(Selected text)
────────────────

This exhibition, which includes a fully illustrated scholarly catalogue, highlights the diversity of Haitian visual art and the formal and thematic dialogue among Haitian and Haitian-American artists across generations and national boundaries. The exhibition features paintings, sculptures, and textile works that appear together for the first time and span over five decades. As a group, these pieces challenge reductive and stereotypical assumptions about Haitian art, spotlighting both the variety and the interconnection of works falling under that category.
While Transformative Visions is not curated according to a singular vision, certain common features link many of these pieces. The exhibition explores the multiple ways in which artists have drawn upon and reinterpreted religious iconography in their work. It points to how portraiture, with a long history in Haiti going back to the early nineteenth century, has been reinvented across different media. The exhibition also spotlights the transnationalism that shapes contemporary Haitian artistic production and the connections of these works to broader currents of black Atlantic visual culture.
Transformative practices are central to the creation of many of the pieces, from Sacha Tebó’s flour-sack canvas for his Portrait of a Man, to Louisiane Saint Fleurant’s study of a mother and two children on a floral curtain, to the sinuous frame that Pascale Monnin converts into beaded angel wings in her L’Ange de la Résurrection, to the pieces of scrap metal that Serge Jolimeau and Seresier Louisjuste metamorphize into, respectively, La Sirène and Danbala Wedo, to the repurposed pieces of tire, plastic, and metal that enclose and adorn André Eugène’s mother and child in Ayiti Pap Peri. The exhibition highlights transformation as an artistic process, theme, and also potential of the featured works and of the greater corpus of Haitian visual art. In sum, Transformative Visions is mounted in the hope and expectation that these works will enable viewers to see Haitian art — and thus Haiti and the world — in new ways.

────────────────

(Recorded data)

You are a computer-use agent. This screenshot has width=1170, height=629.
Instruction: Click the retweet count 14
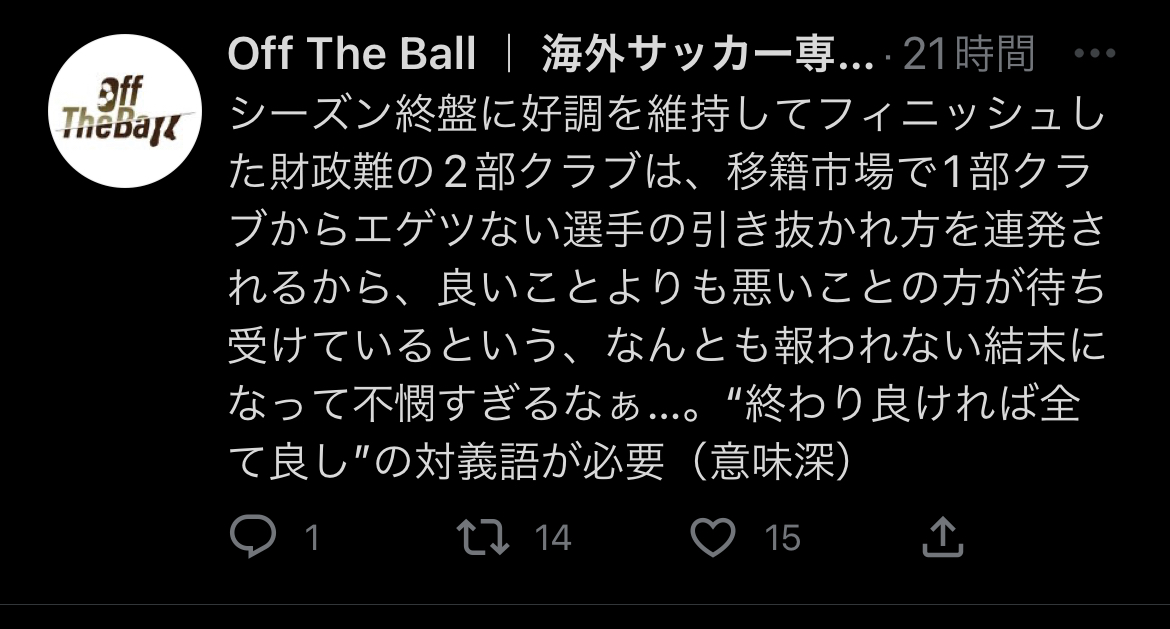coord(553,538)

────────────────

(Problems)
[a] Which artists does the passage on Transformative Visions name?
[b] Carry the passage on Transformative Visions forward past its final sentence.
The material has no connection to the passage on Transformative Visions.

(Task answers)
[a] Sacha Tebó, Louisiane Saint Fleurant, Pascale Monnin, Serge Jolimeau, Seresier Louisjuste, André Eugène

[b]
A highlight of the exhibition will be the debut of Monnin’s mobile L’Ange de la Résurrection acquired by the Lowe through funds from Beaux Arts in honor of retiring museum director, Brian Dursum. For Monnin, who created the sculpture (comprised of pottery with raku glaze, wire, pearls, and jewels) between 2006 and 2011, “it is the face of a child split by a diamond-studded fault line. The face teaches us the need to live with our scars, to make our stitches sparkling diamonds and to transform our wounds into weapons of mass construction.”
Please click here to access the publication: Transformative Visions: Works by Haitian Artists from the Permanent Collection.
Transformative Visions Artists’ Dialogue
Saturday, November 8, 2014, 2 – 3:30 pm - Click here to access archived videos of this event.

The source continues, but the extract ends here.